Anicetus reluctantly agreed. Nero grasped me by the shoulder and took me out into the courtyard.
‘I am giving you your life, Parmenon. Do you remember that day in the garden long ago when I was sacrificing the bird to Caligula? You never did tell Mother, did you? See how your Emperor rewards you?’ He pushed me away and stood back. ‘And you’re my link with Mother. I can’t slice through the umbilical cord completely. You’ll say as little as possible, won’t you?’ He smiled sheepishly. ‘Of course you will, because you’re like me, Parmenon, aren’t you?’ He drew closer. ‘You were in the audience at the beginning of this play and you want to see it through to the end, don’t you?’
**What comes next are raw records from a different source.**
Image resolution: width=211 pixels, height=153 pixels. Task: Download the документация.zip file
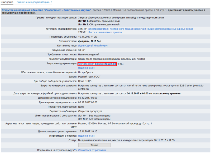(97, 64)
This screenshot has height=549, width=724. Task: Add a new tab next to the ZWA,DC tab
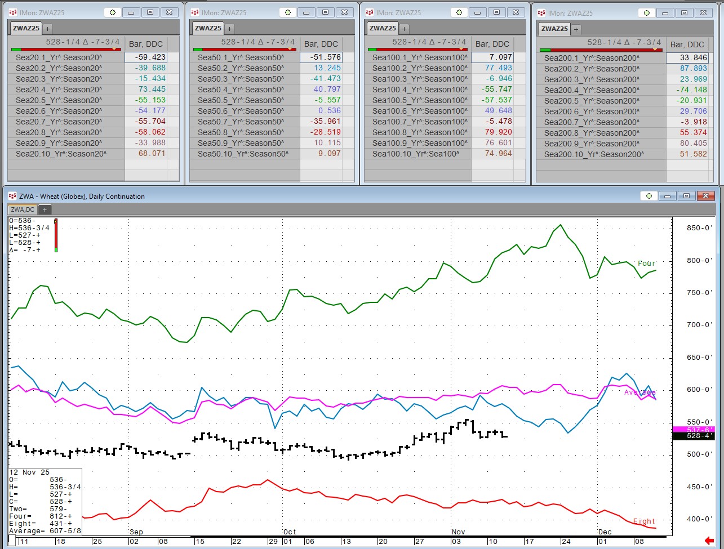tap(45, 209)
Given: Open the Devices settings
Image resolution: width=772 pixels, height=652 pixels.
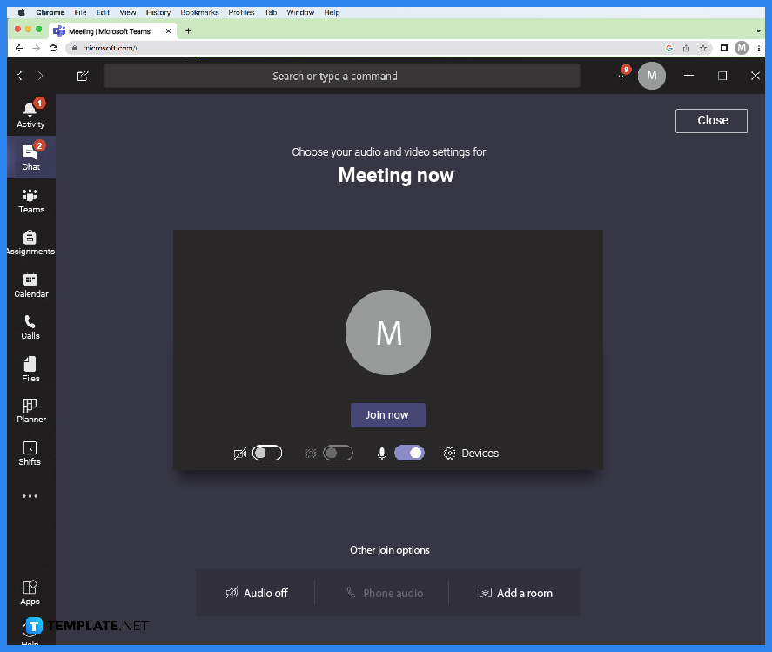Looking at the screenshot, I should point(471,453).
He turned and talked as if into the darkness, chattering like a child. I suppose I could have killed him then, but I could think of nothing but Agrippina’s corpse.
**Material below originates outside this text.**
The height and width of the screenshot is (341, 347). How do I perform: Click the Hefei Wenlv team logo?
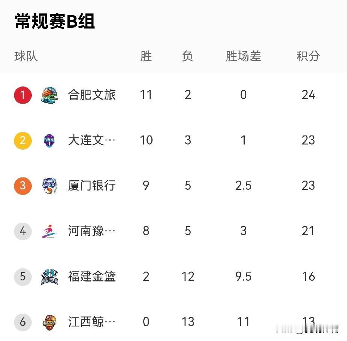click(49, 95)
‘You take care of her, Parmenon,’ Nero declared as if he could read my mind. ‘You take care of “the best of mothers”.’
He walked to the fountain and washed his hands again. He came back and dried them on my tunic, kissed me on each cheek as if I were a favourite uncle, and walked off into the darkness.
The villa fell silent. Nero, his minions, the marines and the Praetorians departed but I knew spies had been left to watch and see what might happen. I picked up Agrippina’s corpse as gently as a mother would cradle a child. Despite the blows to her head and the awful rent to her stomach, her face was peaceful and composed, although already the limbs were cold and stiffening. I feared further degradation, the monster changing his mind and coming back to take her head. Nero was insane: those who are both evil and mad have no sense of what is real. They live in a world of their own dreams and phantasms. Did I feel grief? Well, of course I did! An eerie grief, a profound, enduring sense of loss. My world had died with Agrippina. I stared into her face, kissed the half-open lips and took her out into the courtyard. I laid her on the wet flagstones and went back into the house, to which some of the braver servants and slaves had returned. Wide-eyed, with white, haggard faces, they moved like ghosts, helping me to collect kindling. I took Agrippina’s favourite couch, which was covered in purple and a cloth of the same colour edged in gold. I laid the corpse on it, climbing up the kindling to look once more on her face. I had two coins bearing her imprint, which I used to close her staring eyes. I brushed her hair the way she liked it so that it lay on either side of her face, not piled up like some Roman matron. Wild flowers she’d collected and pressed were placed in her hand. The villa was ransacked for her favourite ornaments and some of the pots she’d made in the kiln.